Eloquent Ways to Say "Fuck You!"



As children we were taught not to swear. However, as we get older, “swear words” become a common way for people to express themselves. They are understood globally so you can be sure that people will understand you if you use the S, C and F words often enough to convey your message. They are effective but sometimes also reflect on the speaker’s (or writer’s) lack of a decent vocabulary and imagination.

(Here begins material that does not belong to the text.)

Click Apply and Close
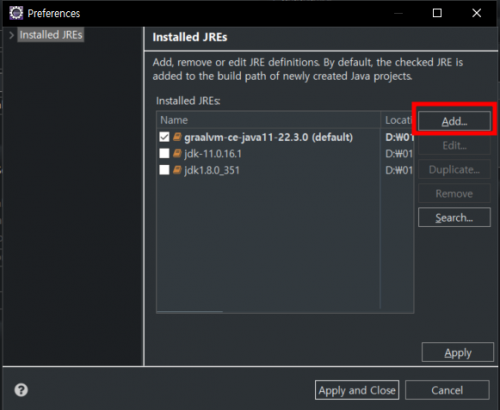click(x=357, y=390)
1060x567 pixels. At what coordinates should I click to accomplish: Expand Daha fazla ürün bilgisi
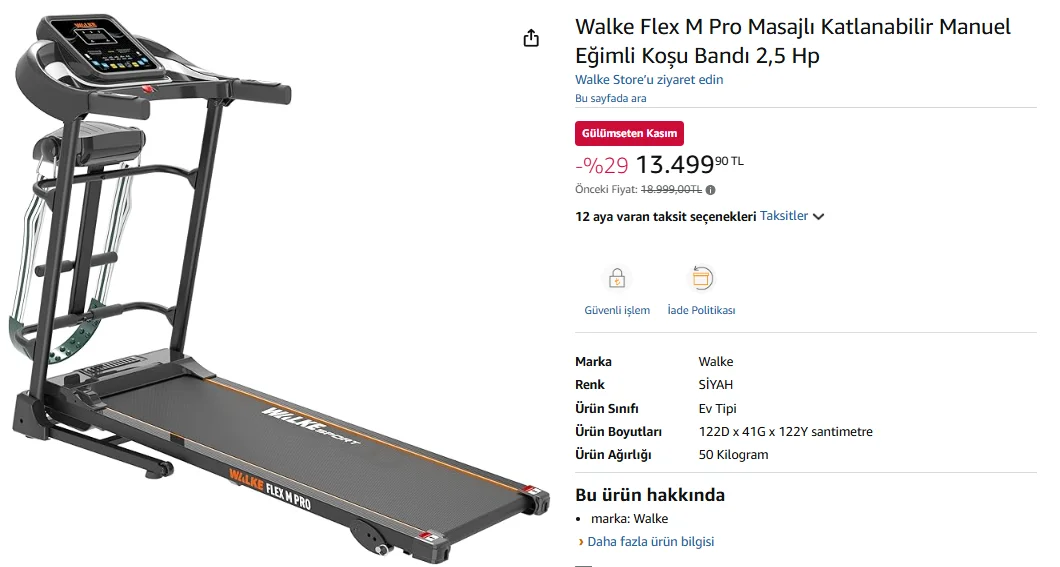(650, 542)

I’m not necessarily condoning insulting people but sometimes situations lead to a moment in which you have to paint a clear picture for the other person about how you feel about them. Thought-out insults also tend to have a deeper impact on the subject because rather than using a general insult, you seem as if you’ve taken the time to actually examine their behaviour (and looks) before commenting on it.  I’ve read and heard some wonderful ways to eloquently insult people so as to appear more sophisticated, intelligent and educated so I thought I’d share some of these. Of course, it is always recommended that you use your own imagination to come up with good ways of saying things but, for humour's sake, here's how others have said it.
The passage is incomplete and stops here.